[WORK TO COMPLETE] Copy the data below word for word, from the line containing "You are a GUI" through the end of the data, including both of those lines, and leave out the pictures.

[MATERIAL FOR THIS EXERCISE]

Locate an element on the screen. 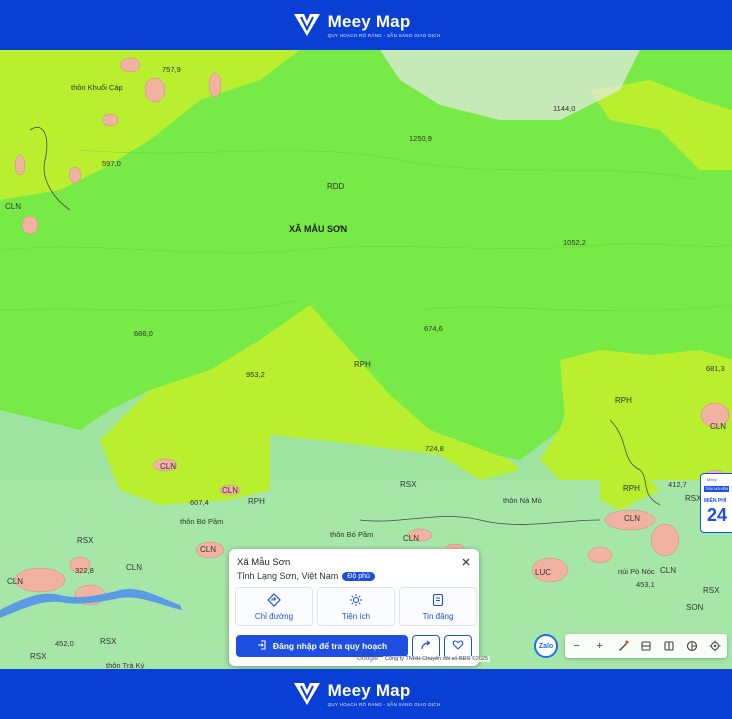 This screenshot has width=732, height=719. login-label: Đăng nhập để tra quy hoạch is located at coordinates (330, 646).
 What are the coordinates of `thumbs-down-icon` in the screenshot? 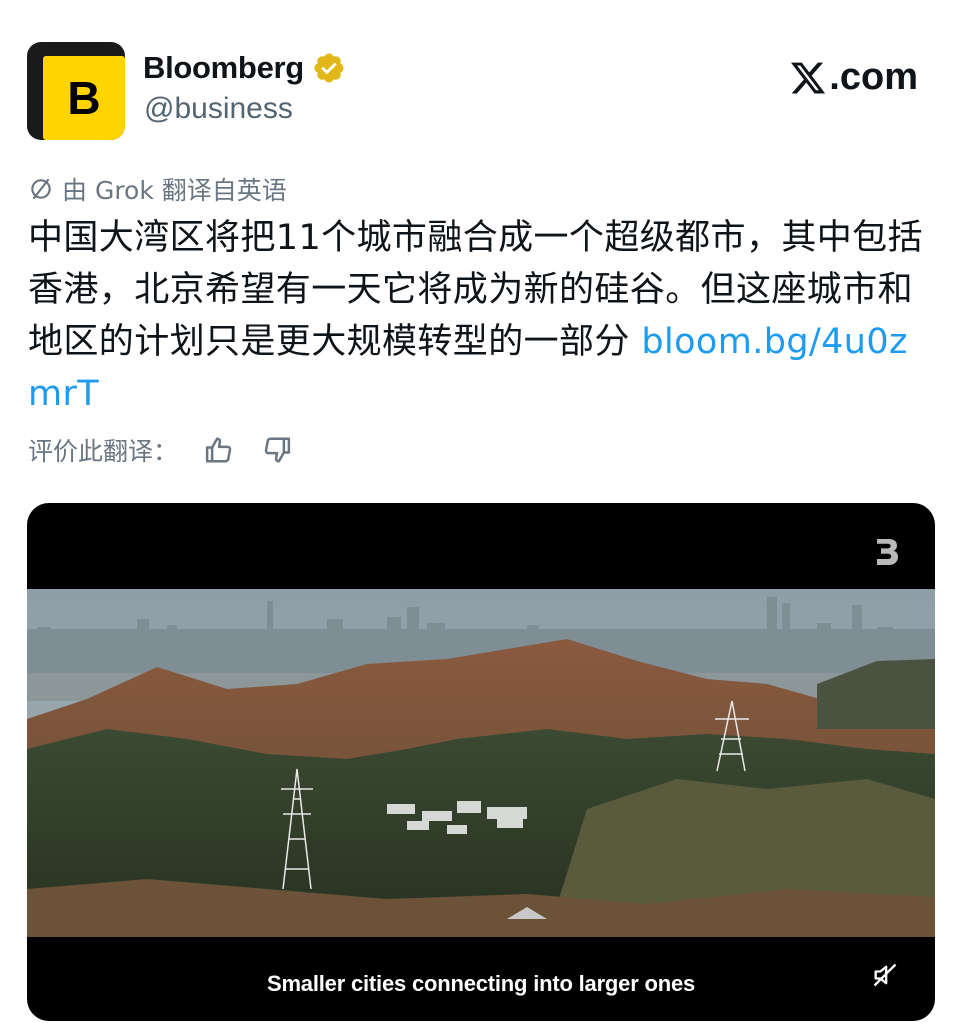 It's located at (278, 450).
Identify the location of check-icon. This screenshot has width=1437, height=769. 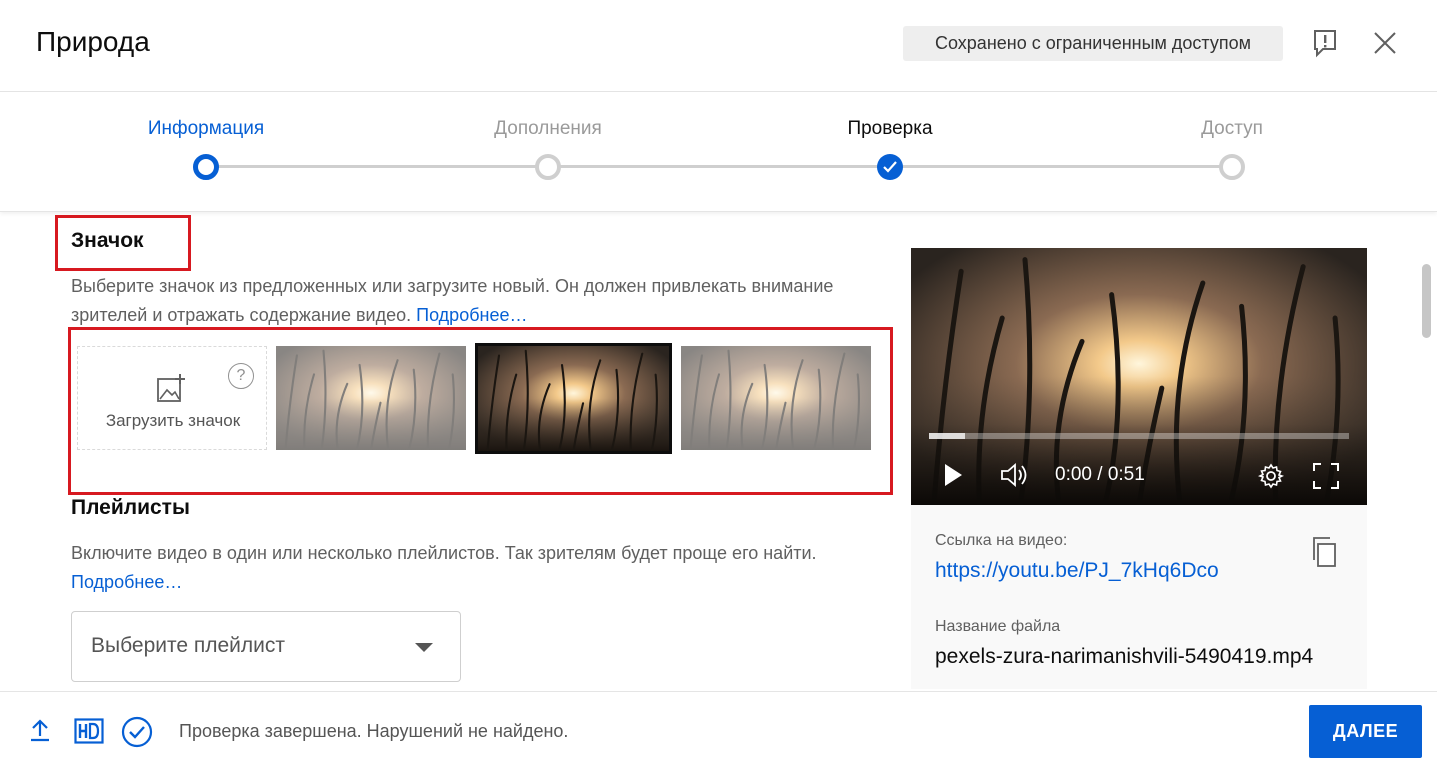
(890, 167).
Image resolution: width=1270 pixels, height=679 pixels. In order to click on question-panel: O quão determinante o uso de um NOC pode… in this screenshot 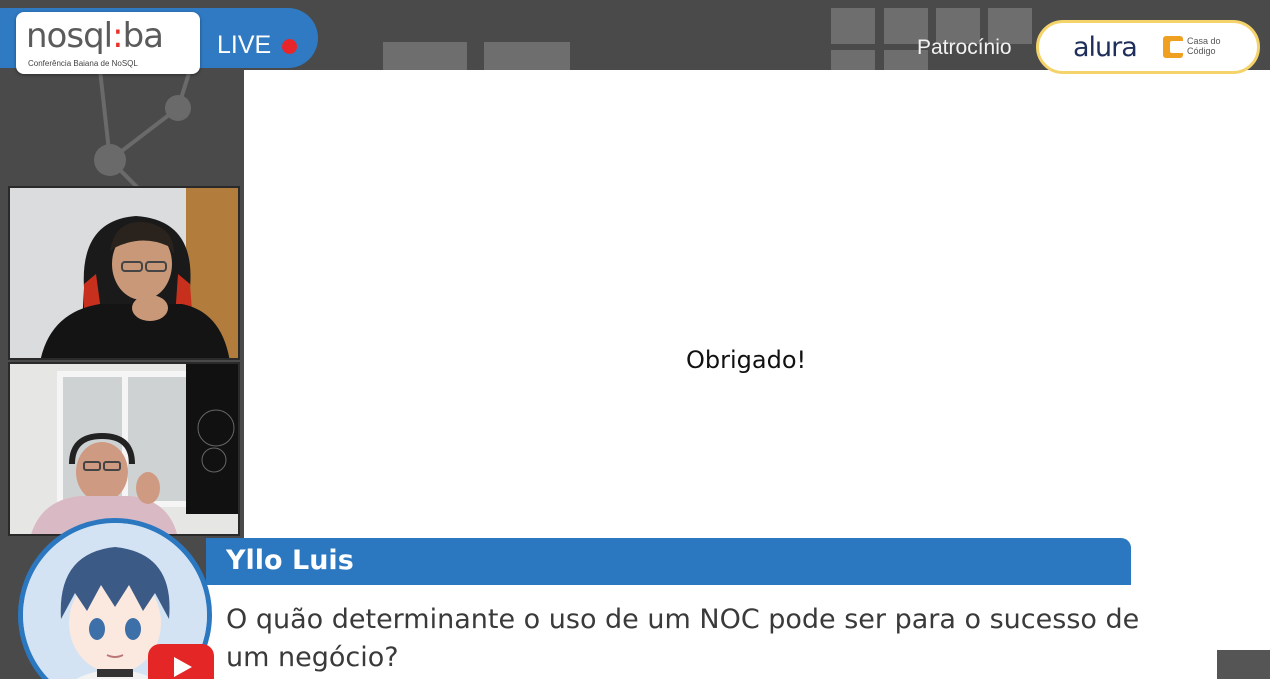, I will do `click(711, 632)`.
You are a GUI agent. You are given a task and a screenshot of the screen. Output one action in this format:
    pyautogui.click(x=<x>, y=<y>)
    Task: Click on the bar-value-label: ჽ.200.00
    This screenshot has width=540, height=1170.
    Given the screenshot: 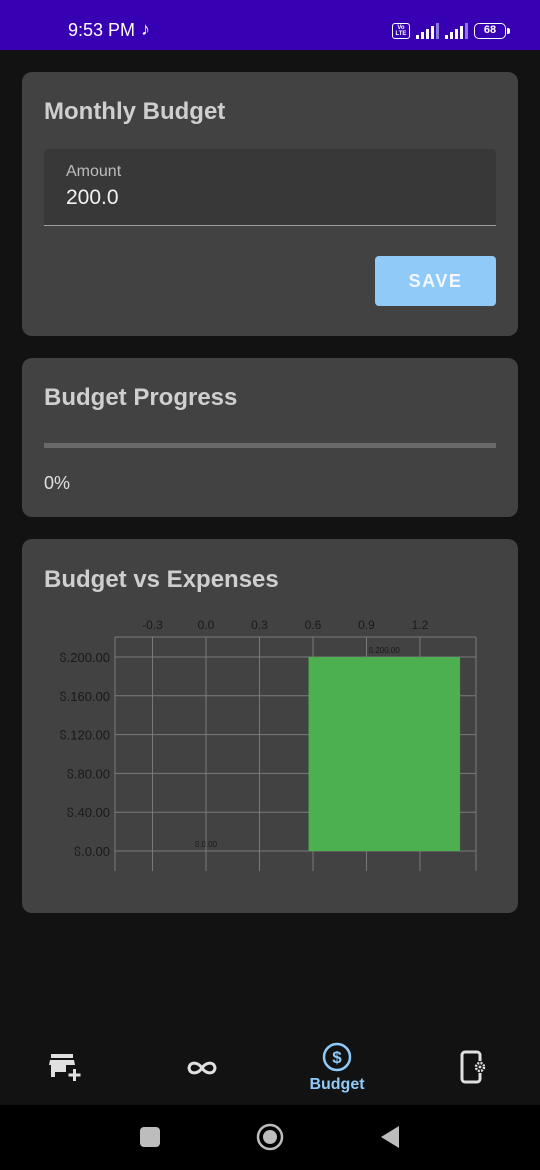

[EXERCISE SOLUTION]
You are a GUI agent. You are given a task and a screenshot of the screen. Output one action in this format:
    pyautogui.click(x=<x>, y=<y>)
    Task: Click on the bar-value-label: ჽ.200.00
    This screenshot has width=540, height=1170.
    Given the screenshot: 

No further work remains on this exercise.